Jazz Meets Murder in Documentary


Courtesy of Susan Norget Film Promotion

Lee Morgan, the legendary New York jazz trumpeter, poses with his wife and murderer, Helen More. The new documentary by Kasper Collin, “I Called Him Morgan,” retells the life of the musician.

Daniella Nichinson, Staff Writer

A jazz musician and a gunshot — in 1972, the entire jazz scene stood still. No tunes played during the colossal New York blizzard that night when Lee Morgan was murdered at the hands of his wife Helen Morgan. Now, more than 40 years later, the murder remains surreal and unimaginable in the minds of those who witnessed it.

Morgan was labeled a prodigy when he first emerged in the 1950s New York City jazz scene, and as a teenager he was already challenging the likes of famed trumpeter Dizzy Gillespie. Morgan soon emerged at the forefront of the jazz world as one of its most talented trumpeters, known for playing with intense feeling.
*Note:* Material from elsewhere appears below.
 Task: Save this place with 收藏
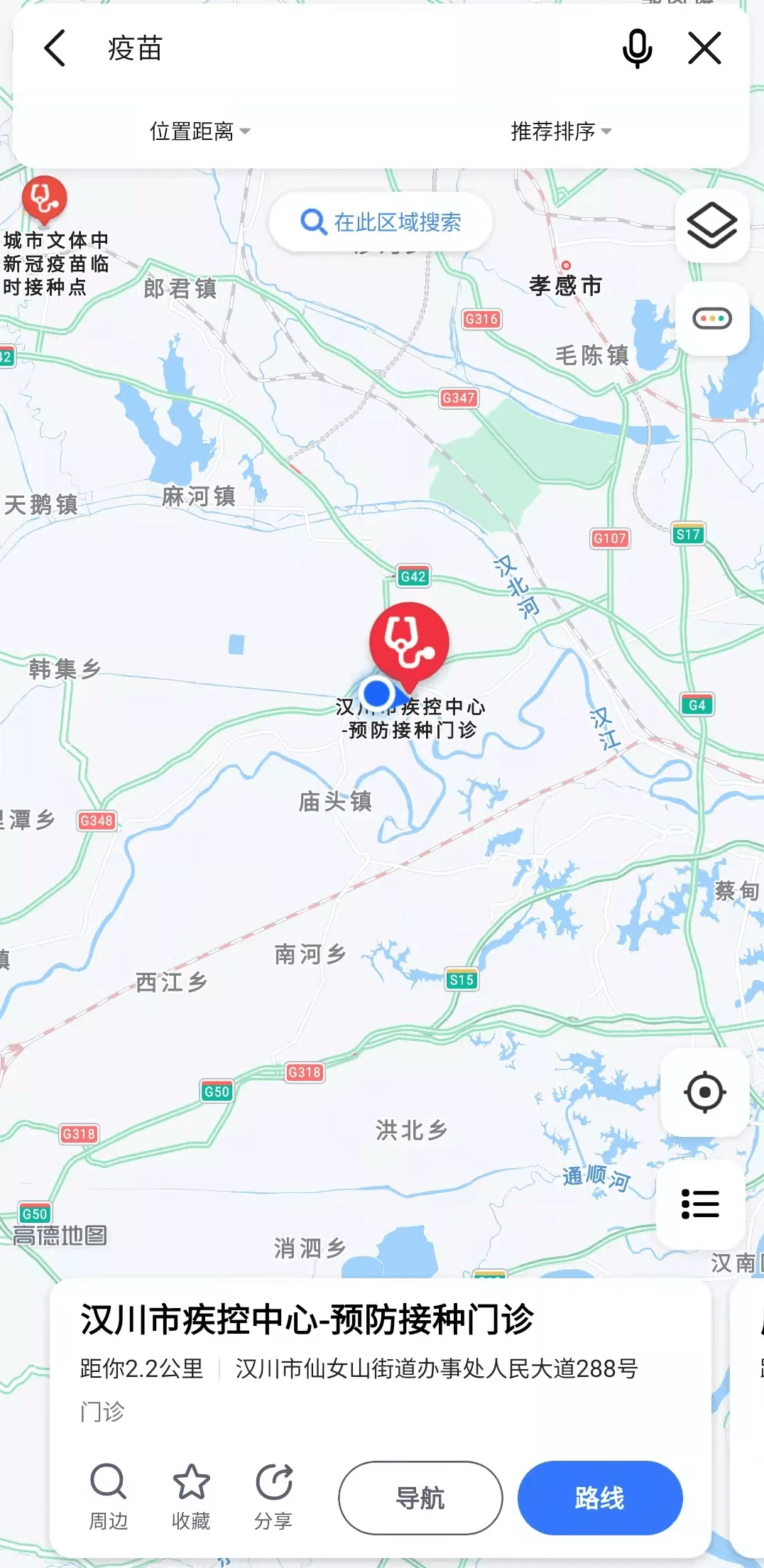point(191,1497)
Kasper Collin’s new documentary “I Called Him Morgan” captures Morgan’s musical essence, the turbulence of his short, 33-year life and his soul that had much more left to contribute before his abrupt end when his wife shot him during a performance at the East Village jazz spot Slug Saloon.

The film features very few direct interviews with Morgan himself, yet this only makes his tale more compelling — the audience sees everything unfold through the eyes of his band members and friends. The film chronicles Morgan’s beginnings as a teenager in Philadelphia in the 1940s to his success as a jazz musician and his corresponding descent into heroin addiction. The filmmakers made a wise choice of ensuring that his untimely death was not the defining moment of Morgan’s memory — his music remained as his legacy. Through the words of the men who played with him, it’s unmistakable that Morgan’s influence on the history of jazz is tremendous, recording dozens of albums although he lived to be only 33 years old. Had he survived, there is no telling what else he could have produced.
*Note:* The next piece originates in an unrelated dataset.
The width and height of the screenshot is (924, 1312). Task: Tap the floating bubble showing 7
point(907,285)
The backbone of the documentary is rooted in an interview recording of his wife Helen, which was documented just months before her death in 1996. The recording was done by Helen’s night-school teacher, Larry Reni Thomas, and it feels shocking at first that the woman speaking is the same person who shot and killed her husband. It’s eerie and unsettling to listen to Helen’s story and to hear her recount her relationship with Morgan.

Collin, who served as both the director and screenwriter, searches for the core meaning of Morgan’s life. In many ways, his story is one of comeback — after booming to fame, he tumbled back down and was rescued from the gutter of drugs by his wife. And that was the irony — the woman who saved him was also the woman who killed him.

Jazz is an exciting art form that has persisted over generations. The style itself is swinging and improvised, replete with musical freedom, and “I Called Him Morgan” embodies theose same qualities. Morgan’s narrative is chaotic and comes to a close in an equally messy manner. Helen’s extensive interview helps the documentary gain traction and creates friction — in what could have been a simple film about the rise and fall of a jazz musician, “I Called Him Morgan” transcends to a chilling account of the tumultuous nature of relationships.

“I Called Him Morgan” opens at the Film Society of Lincoln Center at 70 Lincoln Center Plaza on Friday, March 24.

A version of this article appeared in the Monday, March 20 print edition.